Urteil in München

Wenn die Rückkehr von PKV in die GKV schiefgeht

Ein Mann wollte aus der PKV zurück in die GKV, wies aber den neuen Vertrag nicht rechtzeitig nach. Damit griff seine Kündigung nicht, entschied ein Gericht, obwohl auch beim Privatversicherer nicht alles optimal lief.
Eingang zum Justizzentrum in München, in dem auch das Amtsgericht sitzt
© picture alliance / HMB Media | Heike Feiner
Eingang zum Justizzentrum in München, in dem auch das Amtsgericht sitzt

Wenn jemand aus der privaten Krankenversicherung (PKV) zurück in die gesetzliche Krankenversicherung (GKV) wechseln will, sollte er den Versicherungsnachweis vorlegen können. Tut er das nicht oder zu spät, ist auch der PKV-Vertrag nicht wirksam gekündigt. Das entschied das Amtsgericht München in einem rechtskräftigen Urteil (Aktenzeichen: 173 C 16441/25).

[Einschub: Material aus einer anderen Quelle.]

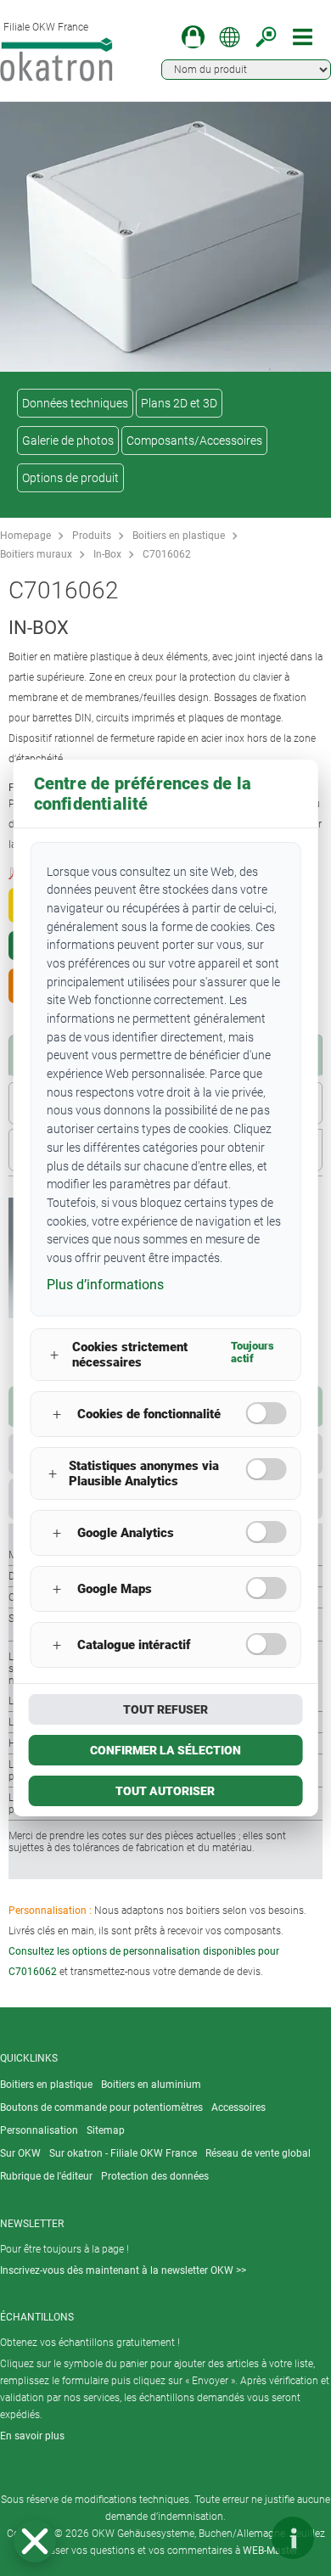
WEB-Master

In dem Streit ging es um folgendes: Ein privat versicherter Kunde wollte zurück in die GKV. Dafür kündigte er seinen Privatvertrag und versicherte sich zugleich gesetzlich. So weit, so normal.

Allerdings lief im vorliegenden Fall das Timing nicht optimal. Der Kunde hatte am 4. Februar 2022 den Vertrag rückwirkend zum Jahresbeginn gekündigt. Seitdem bestand auch der neue GKV-Vertrag.

Irgendwas muss aber im Hause des Privatversicherers schiefgelaufen sein. Denn er bestätigte die Kündigung erst über zwei Jahre später, am 15. Februar 2024. So lange hatte er wiederholt Versicherungsbeiträge angemahnt und schließlich den Kunden in den Notlagentarif umgeschlüsselt.

Neue Versicherung in zwei Wochen nachweisen

Doch dann musste alles plötzlich schnell gehen. Denn mit der Kündigungsbestätigung verlangte der Privatversicherer, dass der Kunde innerhalb von zwei Wochen seine gesetzliche Krankenversicherung nachweist. Andernfalls sei die Kündigung unwirksam.

Das tat der Kunde aber nicht. Er wies den neuen Vertrag erst am 12. August 2024 nach. Zu spät. Woraus der Privatversicherer folgerte, dass ihm Prämien nach dem Notlagentarif zustünden. Es stand Meinung gegen Meinung – und ging vor Gericht.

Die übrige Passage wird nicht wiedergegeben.